◆ WHAT YOU SHOULD DO
Your reply should restate the lines from the top of the entries through the line containing "Screen dimensions: 449x385" word for word, with no pictures.

+++ DATASET +++

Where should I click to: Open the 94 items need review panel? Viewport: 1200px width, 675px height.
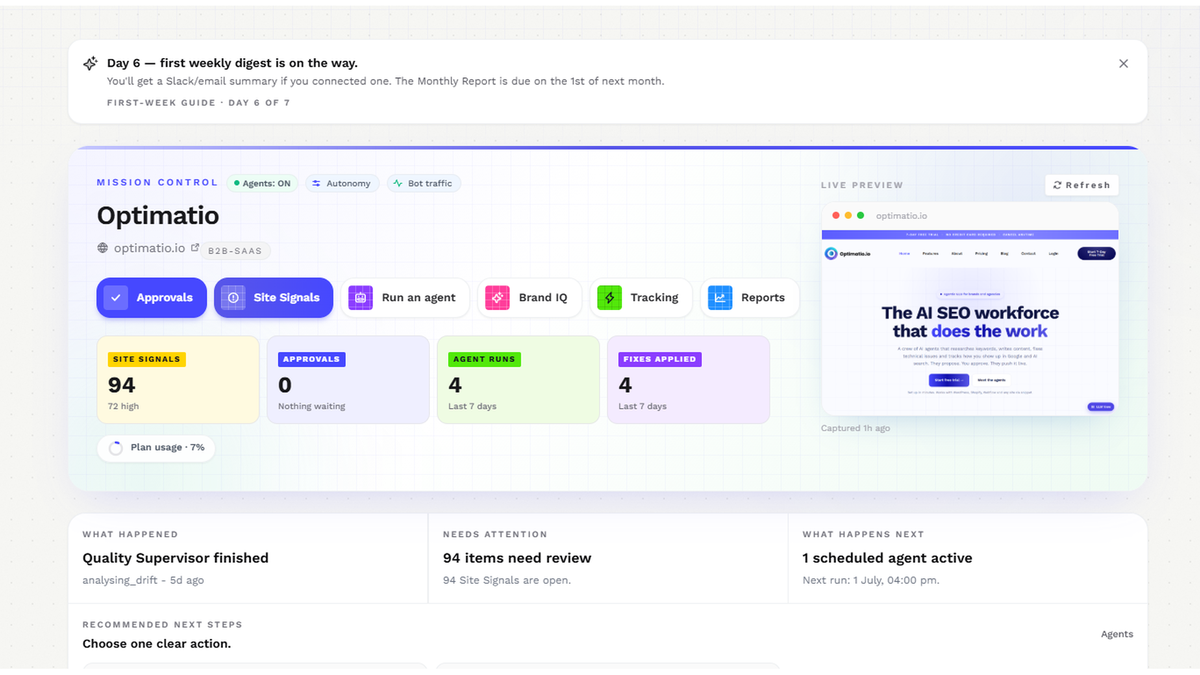[608, 558]

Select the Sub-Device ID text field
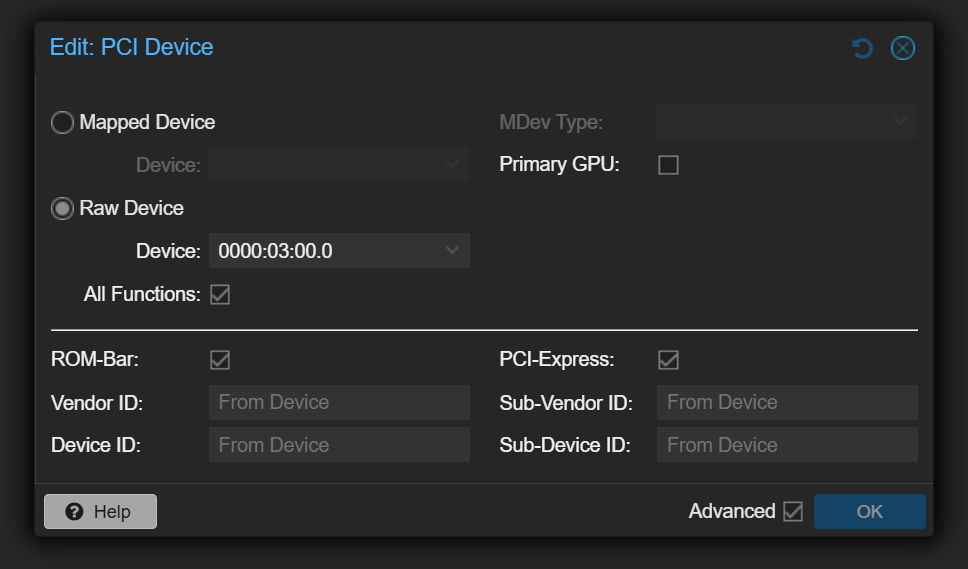(786, 445)
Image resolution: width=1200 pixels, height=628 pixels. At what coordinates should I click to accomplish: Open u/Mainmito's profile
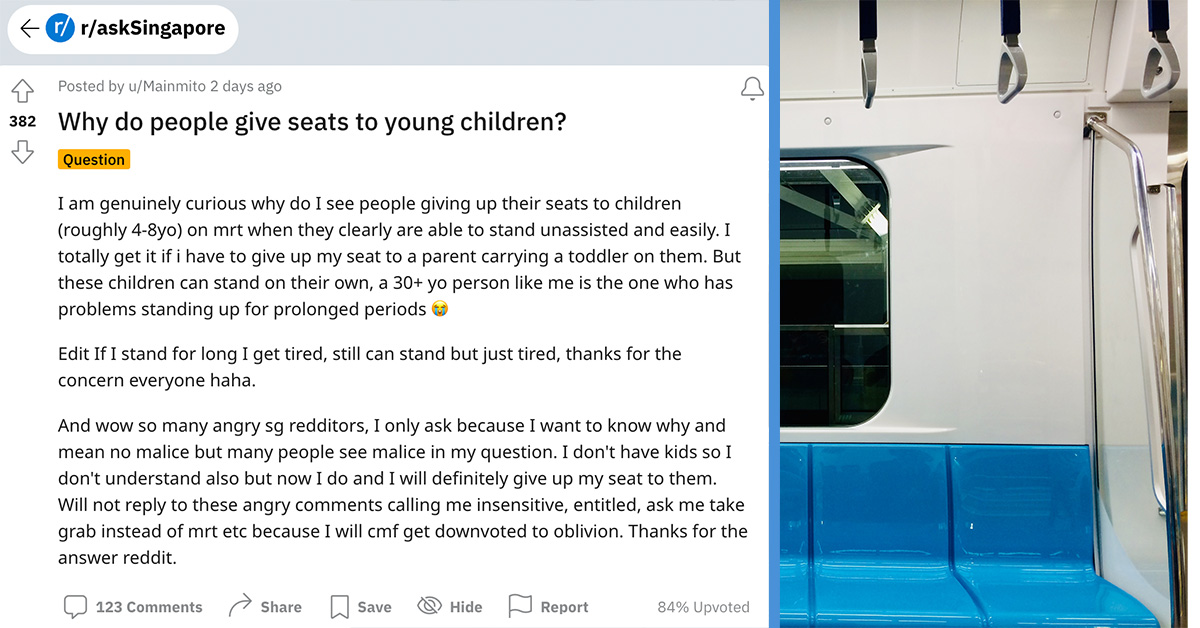[x=166, y=86]
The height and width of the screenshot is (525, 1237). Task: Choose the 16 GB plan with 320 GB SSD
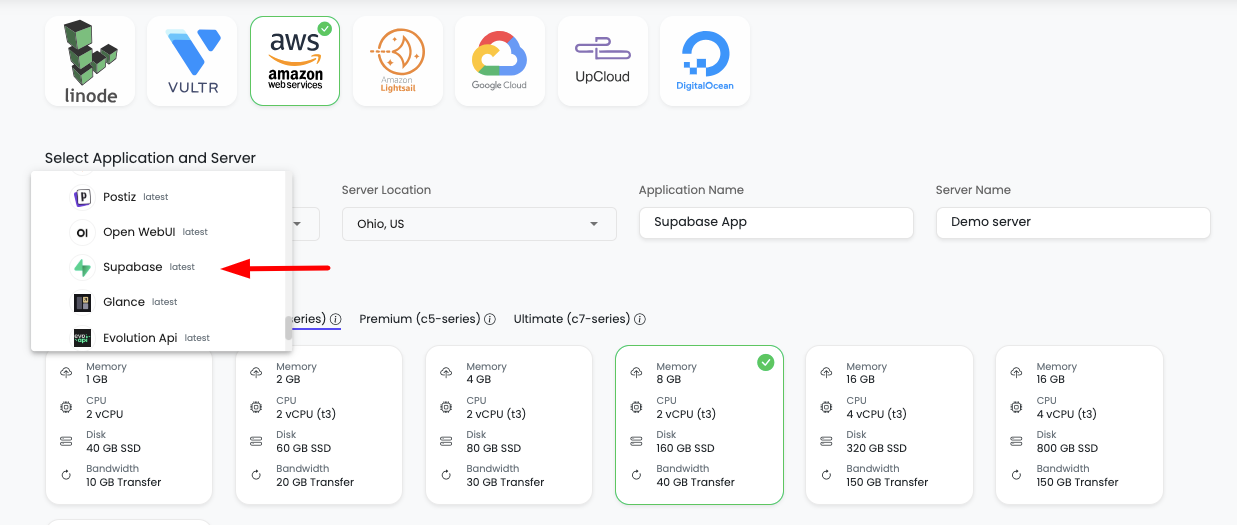click(x=889, y=425)
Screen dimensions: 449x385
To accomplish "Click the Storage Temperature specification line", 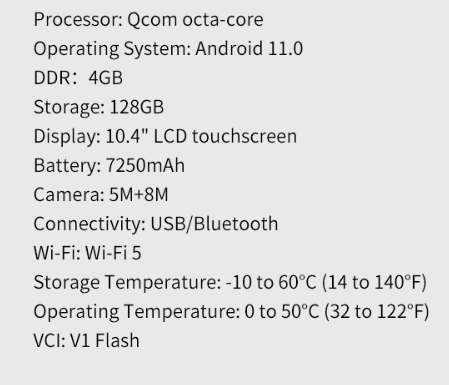I will pos(230,282).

+++

◆ ANSWER
Where should I click to: Open the 94 items need review panel? Viewport: 1200px width, 675px height.
[608, 558]

Select the Sub-Device ID text field
(786, 445)
Image resolution: width=1200 pixels, height=628 pixels. At what coordinates should I click to accomplish: Open u/Mainmito's profile
[x=166, y=86]
The height and width of the screenshot is (525, 1237). Task: Choose the 16 GB plan with 320 GB SSD
click(x=889, y=425)
Screen dimensions: 449x385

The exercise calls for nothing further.